■ What you need to do ■
1. Decide whether each statement below agrees with the Skaffold tutorial text that follows. Answer yes or no for each, and quote the deciding words of the text exactly.
(a) The tutorial keeps its images and artifacts in Amazon S3.
(b) Everything is meant to be deployed in a K8s cluster in GCP.
(c) The tool setup and local workflow were covered in the first delivery of the tutorial.
2. From the Skaffold tutorial text below, quote the passage that opens with the words containing "Lets recap the" and closes with "Object Storage, etc)", reproducing it exactly.

How to build a CI/CD workflow with Skaffold for your application (Part II)

rcastellanosm

Raul Castellanos

Posted on November 16, 2022

How to build a CI/CD workflow with Skaffold for your application (Part II)

Lets recap the Workflow

As you remind - and if not, you can read the first release of this tutorial 😅 - my main idea is to implement one tool - skaffold - as building block for my CI/CD workflow, who should be managed from a single makefile as entrypoint for local development and pipelines - on gitlab - and all this should be deployed in a K8s cluster in GCP

And also, for simplicity of this tutorial, we use the image and artefact repository in the same gitlab SAAS, but you can use whatever you want for this task (Amazon S3, Docker Registry, Private Registries, Azure Object Storage, etc)

This is the workflow so far:

📣 The tool setup and local workflow was covered in the first delivery of this tutorial.

2fl6qCIhG.png.jpeg

The Makefile

As said, the makefile, is, the main entrypoint for commands to be executed by developers when they do development work locally, and for gitlab pipelines in their different stages (must vary on your implementation), and that makefile commands mostly are wraps for skaffold ones, with the difference, that i need to pass dynamic values to those stages to work I expect to, so it's better to wrap then in a makefile target that received that dynamic params and then run the 'skaffold' command itself. (later you will now why)

■ Data shown ■
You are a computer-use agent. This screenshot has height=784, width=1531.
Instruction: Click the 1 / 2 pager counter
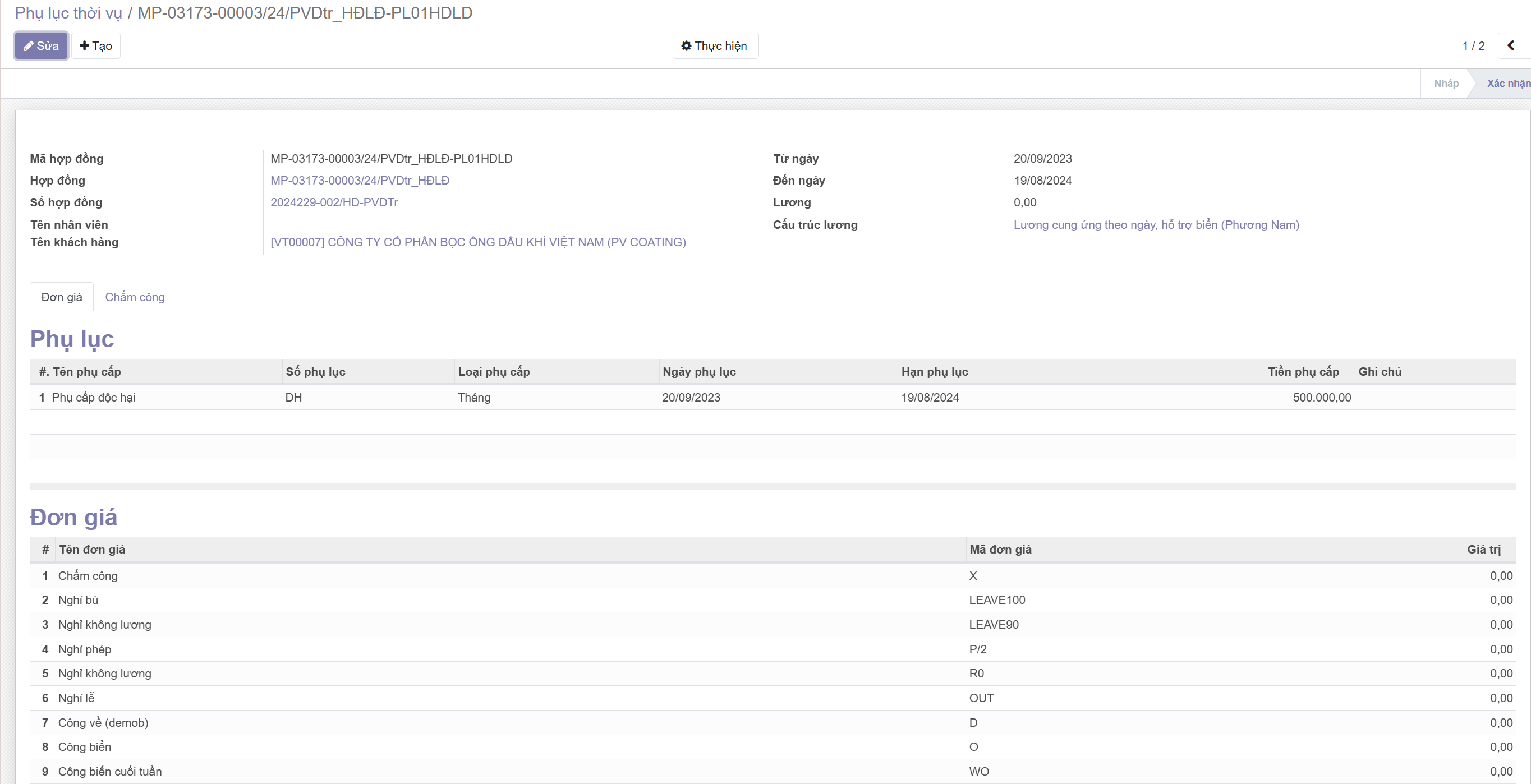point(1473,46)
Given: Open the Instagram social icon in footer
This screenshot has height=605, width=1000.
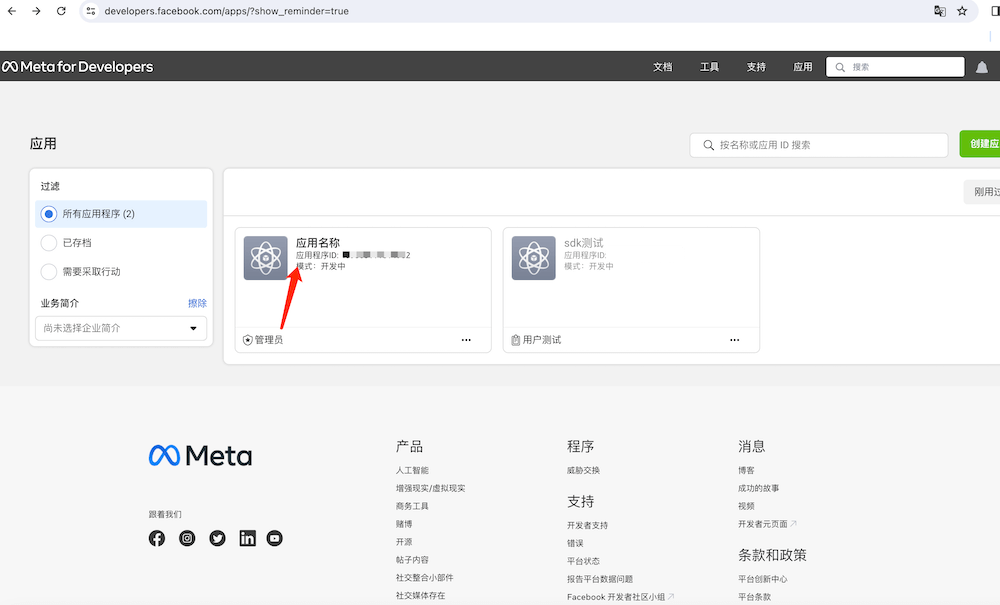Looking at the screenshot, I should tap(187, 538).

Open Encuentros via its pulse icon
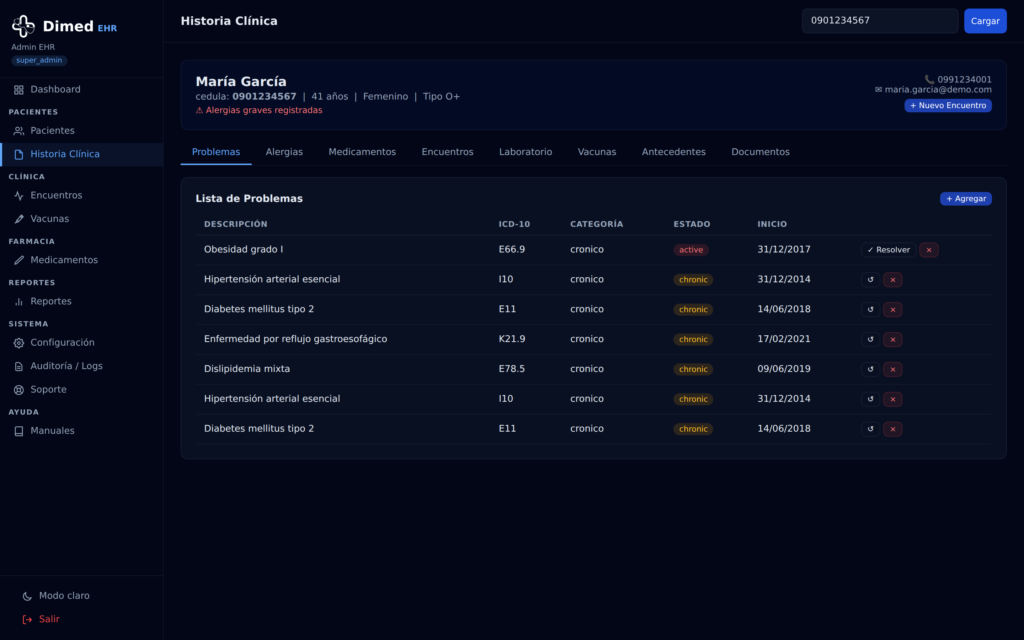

■ Solved problems ■
1.
(a) No: "we use the image and artefact repository in the same gitlab SAAS"
(b) Yes: "all this should be deployed in a K8s cluster in GCP"
(c) Yes: "The tool setup and local workflow was covered in the first delivery of this tutorial."

2.
Lets recap the Workflow

As you remind - and if not, you can read the first release of this tutorial 😅 - my main idea is to implement one tool - skaffold - as building block for my CI/CD workflow, who should be managed from a single makefile as entrypoint for local development and pipelines - on gitlab - and all this should be deployed in a K8s cluster in GCP

And also, for simplicity of this tutorial, we use the image and artefact repository in the same gitlab SAAS, but you can use whatever you want for this task (Amazon S3, Docker Registry, Private Registries, Azure Object Storage, etc)